The Significance of the UNOCAL Affair
Hint: it's not about economics. It's about economic warfare:
Who for a moment could believe that our good friend China (good enough to have high trade status with, anyway) would be rejected a month after it made gestures toward wooing an American oil company? Its bid was in fact much higher than that of the already entrenched Chevron. Hasn't it enough on its hands with Kim Jong Il next door, and his sunglasses? Or, to be frank, China's got cheap (read: slave) labor and friendly banks -- so friendly that it needn't worry about market pressures. Why not get in on it?
Reflect on what particularly China is known for. Communism, which these days is more benign to those who know the least about it; human rights violations; copyright infringement; arms build-up. It's difficult to fear an ideology you don't understand, shed tears for someone you don't know (particularly since forced abortion, to some, would mean killing something non-human), and get mad about stolen movies which seemed exorbitantly priced to begin with -- but the arms build-up should give you a moment of pause to calculate just how big an army the Chinese have.
The China National Offshore Oil Company is a 70% state-owned facility (and 30% state-employee owned). Nevermind the access that China would have to an already scarce natural resource, consider that any profits skimmed would be absorbed by a brutal regime with a proven record of threatening U.S. allies in the Pacific. More than before, dollars would pay for Chinese arms, often purchased illegally. After all, why is China running training exercises simulating an invasion of Taiwan? That little island is wondering the same thing you are, and so is Japan and South Korea.

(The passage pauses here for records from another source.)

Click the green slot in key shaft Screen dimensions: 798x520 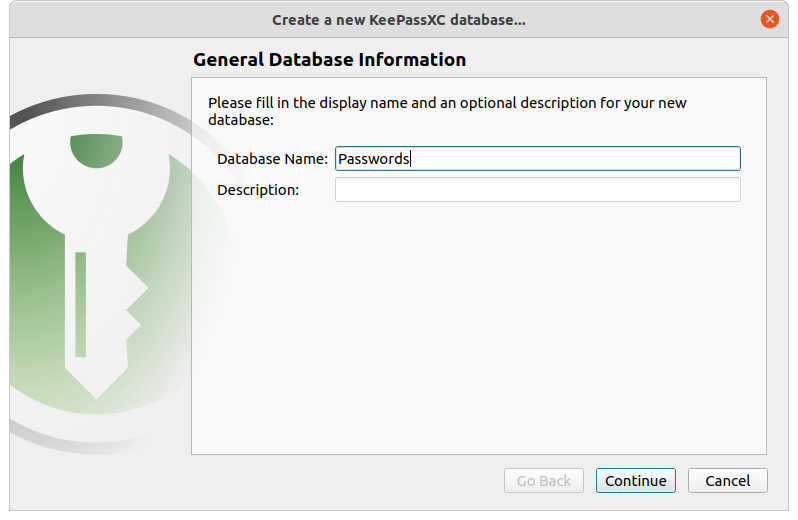[x=81, y=303]
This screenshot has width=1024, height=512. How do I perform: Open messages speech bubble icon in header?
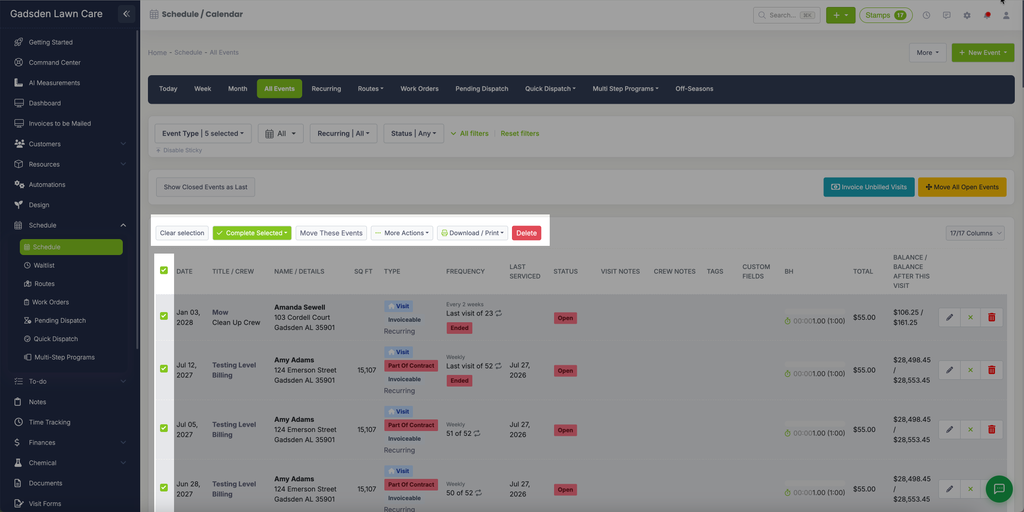946,15
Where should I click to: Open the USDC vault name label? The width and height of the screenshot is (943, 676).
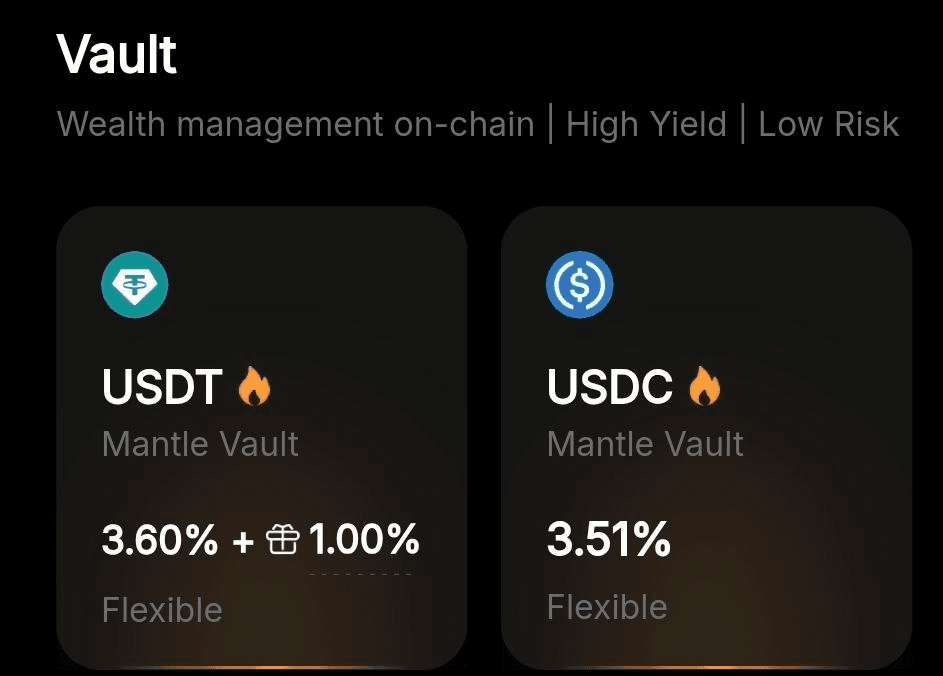[610, 387]
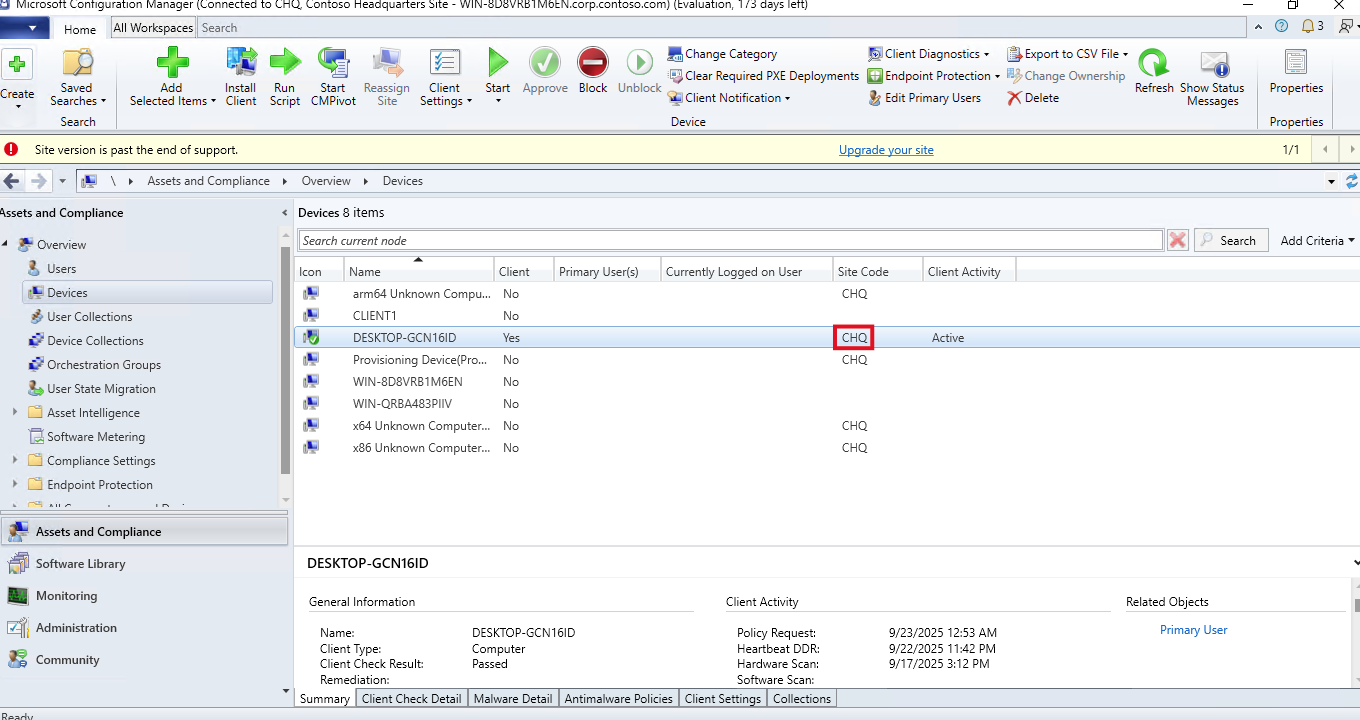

Certainly, the PRC makes plenty of money off the United States, but since when have T-shirts been the strategic economic resource that determined the direction of global trade policy? The U.S.'s only domestic source of rare-earth minerals is UNOCAL-owned, and that company's oil is a precious commodity. Even if China wasn't planning on using UNOCAL's rare-earth minerals (it already has access to plenty elsewhere), its command of an important resource would be congestive.